__Exercise instructions__: Within the records, which lines hold the string "agent"? Report each one by copying it.

__Input material__:
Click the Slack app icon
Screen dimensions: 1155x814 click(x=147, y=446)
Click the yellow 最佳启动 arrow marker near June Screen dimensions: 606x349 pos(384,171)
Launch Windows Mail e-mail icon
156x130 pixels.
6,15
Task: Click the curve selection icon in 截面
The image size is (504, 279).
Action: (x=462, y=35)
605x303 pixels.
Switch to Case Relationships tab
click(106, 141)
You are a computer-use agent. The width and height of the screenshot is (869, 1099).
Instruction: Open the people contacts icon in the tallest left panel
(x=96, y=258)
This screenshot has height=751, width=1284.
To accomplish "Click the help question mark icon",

==

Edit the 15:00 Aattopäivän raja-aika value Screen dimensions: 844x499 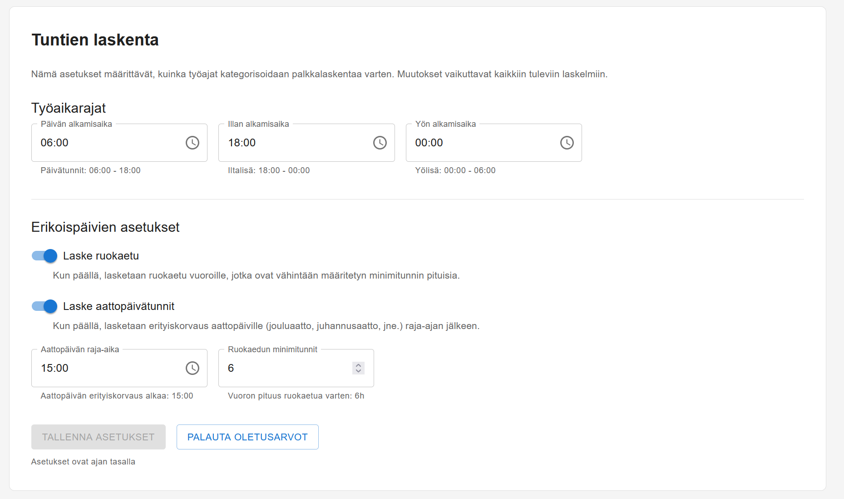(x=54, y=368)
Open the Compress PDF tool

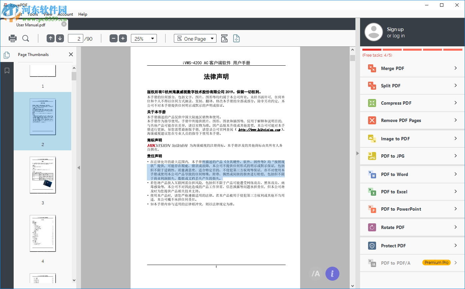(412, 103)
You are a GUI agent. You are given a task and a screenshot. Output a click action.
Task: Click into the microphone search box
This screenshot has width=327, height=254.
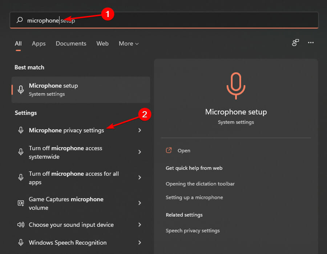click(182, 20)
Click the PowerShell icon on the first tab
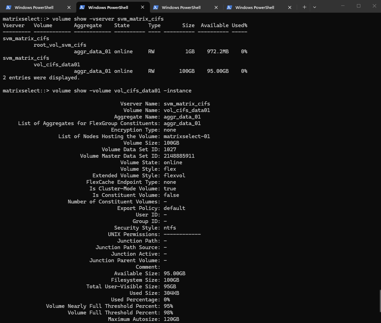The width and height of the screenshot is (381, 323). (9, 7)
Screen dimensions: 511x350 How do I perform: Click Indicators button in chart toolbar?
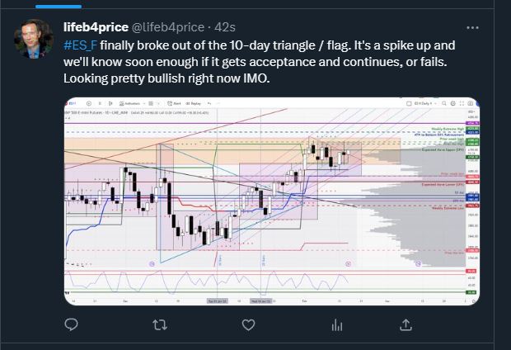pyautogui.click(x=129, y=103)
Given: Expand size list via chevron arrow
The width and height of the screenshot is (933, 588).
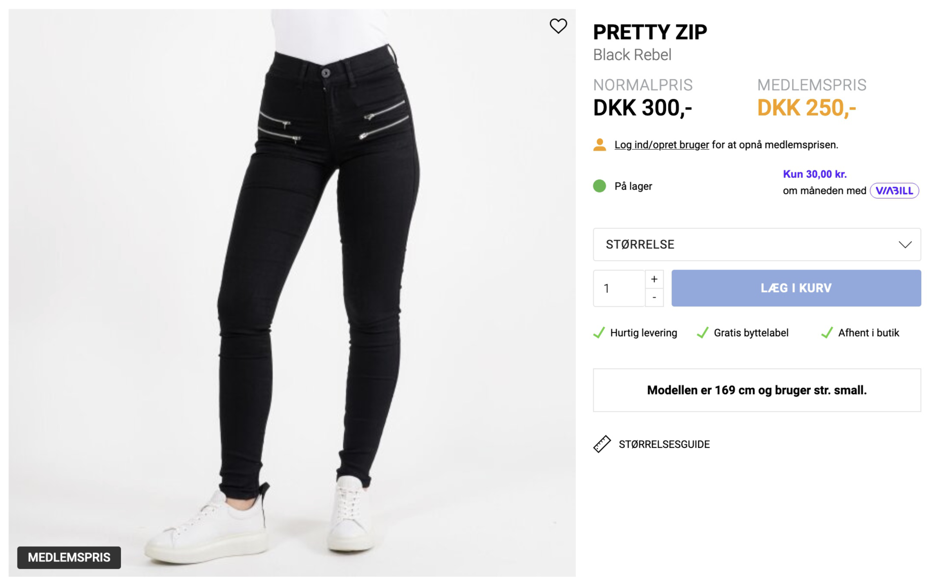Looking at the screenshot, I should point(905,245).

__Written answer__:
You are a computer-use agent. The width and height of the screenshot is (869, 1099).
You are a GUI agent. You are given a task and a screenshot. Output a click action.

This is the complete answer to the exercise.